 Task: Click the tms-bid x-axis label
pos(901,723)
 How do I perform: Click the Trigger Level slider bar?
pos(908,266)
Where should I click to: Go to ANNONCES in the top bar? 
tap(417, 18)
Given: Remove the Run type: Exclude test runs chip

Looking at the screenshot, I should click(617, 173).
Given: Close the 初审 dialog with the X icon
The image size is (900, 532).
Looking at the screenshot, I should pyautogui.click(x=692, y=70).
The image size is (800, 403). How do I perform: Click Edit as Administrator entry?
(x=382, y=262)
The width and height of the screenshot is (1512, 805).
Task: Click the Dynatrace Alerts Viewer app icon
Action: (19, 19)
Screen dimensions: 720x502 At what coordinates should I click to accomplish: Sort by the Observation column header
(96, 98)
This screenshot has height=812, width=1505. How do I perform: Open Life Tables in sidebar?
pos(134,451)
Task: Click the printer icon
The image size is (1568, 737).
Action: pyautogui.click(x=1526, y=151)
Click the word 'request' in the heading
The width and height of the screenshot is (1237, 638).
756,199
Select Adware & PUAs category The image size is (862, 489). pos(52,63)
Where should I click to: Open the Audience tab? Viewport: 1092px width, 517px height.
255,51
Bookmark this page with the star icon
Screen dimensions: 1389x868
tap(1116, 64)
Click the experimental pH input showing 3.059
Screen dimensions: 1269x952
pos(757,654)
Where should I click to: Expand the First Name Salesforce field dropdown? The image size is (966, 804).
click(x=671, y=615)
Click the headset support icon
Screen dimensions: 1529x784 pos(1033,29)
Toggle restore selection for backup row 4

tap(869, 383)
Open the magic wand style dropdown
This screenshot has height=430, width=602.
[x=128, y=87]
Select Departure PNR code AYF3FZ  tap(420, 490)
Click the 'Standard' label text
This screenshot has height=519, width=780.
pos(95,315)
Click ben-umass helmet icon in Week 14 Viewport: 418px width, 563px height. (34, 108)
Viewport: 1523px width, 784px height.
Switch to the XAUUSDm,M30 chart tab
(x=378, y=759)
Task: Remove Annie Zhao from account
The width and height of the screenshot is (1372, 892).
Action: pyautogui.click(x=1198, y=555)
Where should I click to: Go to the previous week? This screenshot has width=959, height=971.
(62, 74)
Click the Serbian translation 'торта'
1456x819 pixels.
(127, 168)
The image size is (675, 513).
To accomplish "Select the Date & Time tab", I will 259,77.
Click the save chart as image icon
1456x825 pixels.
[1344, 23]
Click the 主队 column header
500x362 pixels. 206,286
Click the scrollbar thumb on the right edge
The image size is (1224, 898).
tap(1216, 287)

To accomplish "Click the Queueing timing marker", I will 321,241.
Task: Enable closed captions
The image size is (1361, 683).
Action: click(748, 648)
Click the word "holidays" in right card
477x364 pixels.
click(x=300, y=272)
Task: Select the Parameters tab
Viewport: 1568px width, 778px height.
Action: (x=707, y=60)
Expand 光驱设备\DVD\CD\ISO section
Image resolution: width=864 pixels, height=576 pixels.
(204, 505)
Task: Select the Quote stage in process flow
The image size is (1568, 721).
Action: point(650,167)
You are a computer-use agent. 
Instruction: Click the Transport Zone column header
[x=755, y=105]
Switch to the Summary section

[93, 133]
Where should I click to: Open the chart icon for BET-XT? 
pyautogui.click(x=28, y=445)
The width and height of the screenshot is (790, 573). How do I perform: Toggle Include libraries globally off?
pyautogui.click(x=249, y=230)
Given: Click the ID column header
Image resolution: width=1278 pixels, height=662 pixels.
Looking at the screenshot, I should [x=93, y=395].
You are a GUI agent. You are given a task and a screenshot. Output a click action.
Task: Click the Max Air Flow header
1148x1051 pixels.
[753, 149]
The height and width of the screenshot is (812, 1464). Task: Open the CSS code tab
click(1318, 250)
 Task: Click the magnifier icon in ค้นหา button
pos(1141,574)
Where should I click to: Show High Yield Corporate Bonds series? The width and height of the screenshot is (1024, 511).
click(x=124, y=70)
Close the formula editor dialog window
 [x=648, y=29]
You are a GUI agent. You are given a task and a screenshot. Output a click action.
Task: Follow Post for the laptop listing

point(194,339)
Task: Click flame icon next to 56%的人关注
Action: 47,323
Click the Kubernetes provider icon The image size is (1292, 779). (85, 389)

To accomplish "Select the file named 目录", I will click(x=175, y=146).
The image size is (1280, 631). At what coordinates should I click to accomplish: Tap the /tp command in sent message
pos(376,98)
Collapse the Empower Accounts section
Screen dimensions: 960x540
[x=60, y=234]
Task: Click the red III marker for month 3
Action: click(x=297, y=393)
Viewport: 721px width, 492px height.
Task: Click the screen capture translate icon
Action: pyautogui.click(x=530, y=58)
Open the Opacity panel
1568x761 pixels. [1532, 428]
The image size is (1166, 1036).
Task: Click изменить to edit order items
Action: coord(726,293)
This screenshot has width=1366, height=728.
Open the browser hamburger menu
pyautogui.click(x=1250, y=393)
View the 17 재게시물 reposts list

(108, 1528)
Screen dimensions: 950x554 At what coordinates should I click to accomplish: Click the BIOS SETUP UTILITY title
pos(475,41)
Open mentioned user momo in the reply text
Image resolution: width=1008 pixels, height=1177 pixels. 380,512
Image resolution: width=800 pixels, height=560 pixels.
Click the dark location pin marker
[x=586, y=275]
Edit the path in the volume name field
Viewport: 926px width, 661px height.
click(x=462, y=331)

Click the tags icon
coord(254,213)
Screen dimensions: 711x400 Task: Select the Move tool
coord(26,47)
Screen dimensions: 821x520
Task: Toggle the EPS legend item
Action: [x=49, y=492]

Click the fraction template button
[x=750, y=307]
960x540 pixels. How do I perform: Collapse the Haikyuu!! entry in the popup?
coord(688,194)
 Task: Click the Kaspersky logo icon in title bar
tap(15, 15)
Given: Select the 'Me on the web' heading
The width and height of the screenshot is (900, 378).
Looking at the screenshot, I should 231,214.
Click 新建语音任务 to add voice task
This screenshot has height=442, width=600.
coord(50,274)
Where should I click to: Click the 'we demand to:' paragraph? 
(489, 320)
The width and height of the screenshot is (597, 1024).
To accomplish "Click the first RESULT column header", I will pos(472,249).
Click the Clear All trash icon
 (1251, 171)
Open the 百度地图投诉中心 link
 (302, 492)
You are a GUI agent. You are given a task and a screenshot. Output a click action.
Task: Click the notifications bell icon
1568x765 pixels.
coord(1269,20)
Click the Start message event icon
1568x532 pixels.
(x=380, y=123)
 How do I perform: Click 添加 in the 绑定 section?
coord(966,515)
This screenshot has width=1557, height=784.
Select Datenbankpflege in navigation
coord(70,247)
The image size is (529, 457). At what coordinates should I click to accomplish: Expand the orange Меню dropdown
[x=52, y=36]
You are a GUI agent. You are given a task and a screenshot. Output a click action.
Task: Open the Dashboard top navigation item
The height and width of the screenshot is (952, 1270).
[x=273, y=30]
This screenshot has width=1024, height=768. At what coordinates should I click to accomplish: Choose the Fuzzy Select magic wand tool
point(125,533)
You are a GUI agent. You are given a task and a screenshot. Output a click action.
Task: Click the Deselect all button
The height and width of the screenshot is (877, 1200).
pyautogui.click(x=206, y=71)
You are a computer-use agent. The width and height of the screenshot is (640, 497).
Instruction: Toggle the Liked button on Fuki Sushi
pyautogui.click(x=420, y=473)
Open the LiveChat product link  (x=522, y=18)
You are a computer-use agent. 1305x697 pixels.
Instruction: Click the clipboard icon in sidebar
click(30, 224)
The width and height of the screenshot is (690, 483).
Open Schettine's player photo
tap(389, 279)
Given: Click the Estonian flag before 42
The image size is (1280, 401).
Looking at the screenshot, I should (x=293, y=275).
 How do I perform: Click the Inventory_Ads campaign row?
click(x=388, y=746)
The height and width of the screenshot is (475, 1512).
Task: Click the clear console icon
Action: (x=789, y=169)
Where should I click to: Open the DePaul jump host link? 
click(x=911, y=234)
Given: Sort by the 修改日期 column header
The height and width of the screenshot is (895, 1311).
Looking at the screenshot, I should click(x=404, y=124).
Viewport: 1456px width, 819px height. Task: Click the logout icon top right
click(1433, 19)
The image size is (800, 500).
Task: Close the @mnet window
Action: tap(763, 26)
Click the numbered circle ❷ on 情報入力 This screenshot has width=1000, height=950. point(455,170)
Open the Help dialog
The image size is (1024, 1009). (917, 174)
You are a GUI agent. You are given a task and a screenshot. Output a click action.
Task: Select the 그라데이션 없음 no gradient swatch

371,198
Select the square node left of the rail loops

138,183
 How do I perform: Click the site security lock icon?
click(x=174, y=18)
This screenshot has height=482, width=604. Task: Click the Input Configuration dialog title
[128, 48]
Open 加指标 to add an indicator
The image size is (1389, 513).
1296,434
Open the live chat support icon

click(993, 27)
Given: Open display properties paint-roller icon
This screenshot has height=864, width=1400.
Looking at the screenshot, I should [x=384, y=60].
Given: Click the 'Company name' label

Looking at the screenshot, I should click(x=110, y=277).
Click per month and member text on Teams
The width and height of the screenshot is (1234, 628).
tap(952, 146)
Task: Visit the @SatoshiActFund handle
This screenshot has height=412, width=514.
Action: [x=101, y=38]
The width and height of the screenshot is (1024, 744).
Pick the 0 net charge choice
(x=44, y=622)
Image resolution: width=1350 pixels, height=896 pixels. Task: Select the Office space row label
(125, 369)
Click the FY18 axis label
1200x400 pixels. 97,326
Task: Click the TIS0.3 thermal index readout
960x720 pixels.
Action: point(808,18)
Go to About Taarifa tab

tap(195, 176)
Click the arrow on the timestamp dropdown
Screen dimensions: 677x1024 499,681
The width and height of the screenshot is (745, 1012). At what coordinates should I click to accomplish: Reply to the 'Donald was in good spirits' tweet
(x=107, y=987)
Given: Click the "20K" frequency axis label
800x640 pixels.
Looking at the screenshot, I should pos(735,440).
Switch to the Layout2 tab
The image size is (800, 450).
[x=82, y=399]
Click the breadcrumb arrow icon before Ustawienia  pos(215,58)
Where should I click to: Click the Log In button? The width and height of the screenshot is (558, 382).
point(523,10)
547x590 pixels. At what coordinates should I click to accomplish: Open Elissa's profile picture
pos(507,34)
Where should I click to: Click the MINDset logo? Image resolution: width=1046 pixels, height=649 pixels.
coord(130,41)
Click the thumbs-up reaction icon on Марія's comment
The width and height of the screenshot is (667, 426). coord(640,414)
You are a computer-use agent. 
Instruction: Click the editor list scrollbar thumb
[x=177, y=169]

▶ What you have to do: Format the lines above, from the one containing "Task: Remove Annie Zhao from account" through the one containing "click(x=300, y=272)", as a numbered list with both of those lines included and blank lines left out.

▶ Written answer:
1. Task: Remove Annie Zhao from account
2. The width and height of the screenshot is (1372, 892).
3. Action: pyautogui.click(x=1198, y=555)
4. Where should I click to: Go to the previous week? This screenshot has width=959, height=971.
5. (62, 74)
6. Click the Serbian translation 'торта'
7. 1456x819 pixels.
8. (127, 168)
9. The image size is (675, 513).
10. To accomplish "Select the Date & Time tab", I will 259,77.
11. Click the save chart as image icon
12. 1456x825 pixels.
13. [1344, 23]
14. Click the 主队 column header
15. 500x362 pixels. 206,286
16. Click the scrollbar thumb on the right edge
17. The image size is (1224, 898).
18. tap(1216, 287)
19. To accomplish "Click the Queueing timing marker", I will 321,241.
20. Task: Enable closed captions
21. The image size is (1361, 683).
22. Action: click(748, 648)
23. Click the word "holidays" in right card
24. 477x364 pixels.
25. click(x=300, y=272)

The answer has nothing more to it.